“What the hell are you doing? That’ll enrage them!”
“I’m counting on it.” He turned and hurled the canister out the window on the opposite side of the ship from the rescue boat. The canister tumbled end over end, falling ten stories into the canyons of the shipping containers below-gathering a swarm of drones in its wake, even as it fell. The unprecedented concentration must have been like a beacon, because the power of the attack signal spread quickly and the entire host around the ship’s bridge plunged down after it, creating a dense, mad crowd that jostled each other in pursuit.
Odin grabbed her by the arm. “Run like hell!”
McKinney smiled in surprise even as he pulled her along. Odin shot two small lingering drones out of the air near the stairwell and motioned for her to take the lead as he covered their rear. As they descended the stairs, McKinney could see through the portholes as hundreds of drones streamed past outside the bridge tower in pursuit of the canister. McKinney couldn’t wipe the grin off her face as she circled down the stairwell. “Very clever, mammal!”
“Just keep moving.”
At deck level they pushed through the watertight door and sprinted across the crimson-painted deck. The roar of drone engines coming from the far side of the control tower had risen to a crescendo by now. The air there was black with drones. They dashed across the decking and up to the sealed door of the rescue boat. There was a round porthole above the door near the words 38 Persons. Odin undid the latch and opened the door to reveal Foxy staring at him from the pilot’s seat.
“You’re such a drama queen…”
Odin helped McKinney inside. “Careful, it’s steep.” He held her hand as she climbed in.

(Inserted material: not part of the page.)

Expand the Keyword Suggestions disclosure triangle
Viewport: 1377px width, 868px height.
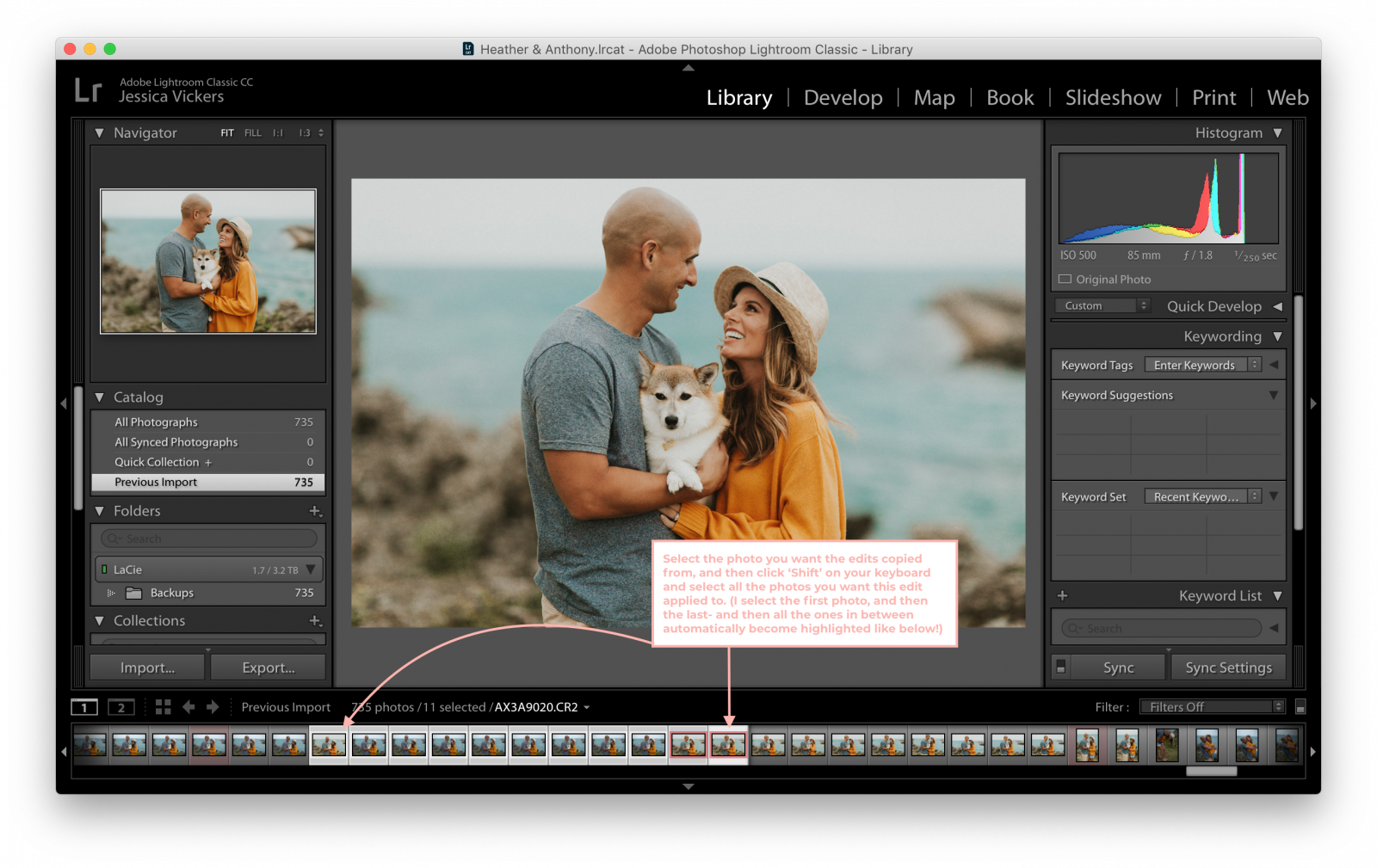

She had never seen such a boat. The seats were heavily padded and facing backward like a theme park ride. Only Foxy’s seat faced forward, looking through what appeared to be a reinforced pilot’s window. Otherwise there was only one other forward-facing window to let light in. The thing resembled a big orange torpedo angled downward at forty-five degrees.
Odin glanced toward the bow of the ship, and then ducked inside, slamming the hatch shut and throwing the bolts.
Foxy peered through the narrow side window. “If I’m not mistaken, those are rocks up ahead. Get seated, people!”
McKinney was already strapping herself in as Odin climbed into a seat across the aisle from her. He raced through the fasteners, and then shouted, “Hit it, Foxy!”
Foxy pounded a release button, and they dropped in free fall for a second or two before plunging into the sea, fully submerging. The impact knocked the wind out of her. The rescue boat rolled and bobbed like a cork and finally surfaced, as the roar of drones and something even deeper came to them.
Then she heard a water jet engine kick to life and saw Foxy push the throttle lever forward. “I don’t give us much chance of outrunning them.”
Odin unbuckled from his seat. “I do. They’re otherwise occupied.”
McKinney unbuckled as well and joined him to look out the narrow porthole above the rear entry door. She held her breath as the massive container ship, swarming with drones, thundered past behind them-a wall of blue steel the size of a shopping mall.
She craned her neck to look ahead, toward rocks rising ten meters out of the sea in a swirl of crashing waves.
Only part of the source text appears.